Dia mengungkapkan gagasan penghentian penyidikan kasus yang menjeratnya tentang ijazah Jokowi masuk dalam persoalan ilmiah dan akademik hingga mengenai negara memberikan fasilitas pada Jokowi menjalani perawatan medis ke luar negeri.
Itu semua gagasan yang sedianya disampaikan pada forum yang dihadirinya bersama Komisi Percepatan Reformasi Polri. Gagasan itu sebagai sebuah pandangan intelektual dan akademisi.

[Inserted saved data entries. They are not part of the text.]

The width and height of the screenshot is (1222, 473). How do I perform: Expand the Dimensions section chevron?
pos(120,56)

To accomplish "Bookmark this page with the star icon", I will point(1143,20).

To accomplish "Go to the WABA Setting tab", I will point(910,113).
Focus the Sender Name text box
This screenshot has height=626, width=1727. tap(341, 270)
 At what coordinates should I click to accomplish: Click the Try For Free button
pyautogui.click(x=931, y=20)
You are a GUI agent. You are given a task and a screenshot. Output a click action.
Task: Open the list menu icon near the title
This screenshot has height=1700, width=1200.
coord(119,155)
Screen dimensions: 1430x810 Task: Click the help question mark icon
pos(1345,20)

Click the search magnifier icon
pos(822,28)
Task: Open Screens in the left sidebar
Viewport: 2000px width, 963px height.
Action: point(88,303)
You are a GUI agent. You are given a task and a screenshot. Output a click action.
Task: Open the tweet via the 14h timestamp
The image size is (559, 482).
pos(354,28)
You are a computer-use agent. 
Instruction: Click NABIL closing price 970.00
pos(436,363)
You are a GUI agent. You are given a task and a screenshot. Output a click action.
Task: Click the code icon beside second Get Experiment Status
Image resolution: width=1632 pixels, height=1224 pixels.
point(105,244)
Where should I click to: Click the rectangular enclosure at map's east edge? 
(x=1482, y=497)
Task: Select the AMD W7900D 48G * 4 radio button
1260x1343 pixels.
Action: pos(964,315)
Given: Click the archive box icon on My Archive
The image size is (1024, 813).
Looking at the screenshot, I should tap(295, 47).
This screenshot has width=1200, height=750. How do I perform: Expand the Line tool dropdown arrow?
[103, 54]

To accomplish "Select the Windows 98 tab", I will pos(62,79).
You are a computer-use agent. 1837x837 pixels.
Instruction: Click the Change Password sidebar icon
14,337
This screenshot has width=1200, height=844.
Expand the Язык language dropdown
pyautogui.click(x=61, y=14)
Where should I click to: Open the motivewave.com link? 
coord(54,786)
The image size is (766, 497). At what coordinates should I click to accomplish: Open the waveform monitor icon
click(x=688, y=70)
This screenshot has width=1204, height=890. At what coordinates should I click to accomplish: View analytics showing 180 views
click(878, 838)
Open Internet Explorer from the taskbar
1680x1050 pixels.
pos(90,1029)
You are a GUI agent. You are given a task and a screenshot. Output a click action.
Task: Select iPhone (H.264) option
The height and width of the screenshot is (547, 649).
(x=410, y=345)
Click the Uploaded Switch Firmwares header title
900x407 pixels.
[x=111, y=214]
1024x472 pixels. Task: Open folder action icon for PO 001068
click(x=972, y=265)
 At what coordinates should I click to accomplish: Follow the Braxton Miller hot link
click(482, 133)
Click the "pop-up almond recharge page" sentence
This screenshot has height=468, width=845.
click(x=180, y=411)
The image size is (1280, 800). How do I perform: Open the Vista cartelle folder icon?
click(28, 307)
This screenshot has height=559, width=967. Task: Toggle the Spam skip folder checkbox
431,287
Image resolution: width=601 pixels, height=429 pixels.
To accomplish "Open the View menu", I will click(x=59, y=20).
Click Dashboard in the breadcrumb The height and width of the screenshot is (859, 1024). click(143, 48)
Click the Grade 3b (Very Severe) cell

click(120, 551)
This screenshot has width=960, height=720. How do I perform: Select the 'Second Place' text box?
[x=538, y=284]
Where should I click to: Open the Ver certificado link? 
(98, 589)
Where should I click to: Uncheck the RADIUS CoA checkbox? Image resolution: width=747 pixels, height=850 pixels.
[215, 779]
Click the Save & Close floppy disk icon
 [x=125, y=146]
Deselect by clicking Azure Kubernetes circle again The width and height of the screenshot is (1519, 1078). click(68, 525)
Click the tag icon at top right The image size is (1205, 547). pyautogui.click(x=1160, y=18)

“Kami sudah berkonsultasi dengan para pakar, para ahli yang kurang lebih 30 profesor dan doktor terdiri atas multidisciplinary. Mereka semua berdiskusi day by day dengan kami membahas bagaimana seharusnya kasus kami ini ditegakkan dan bagaimana solusi lebih baik untuk penyelesaian masalah ini,” ujar Tifa.(rah)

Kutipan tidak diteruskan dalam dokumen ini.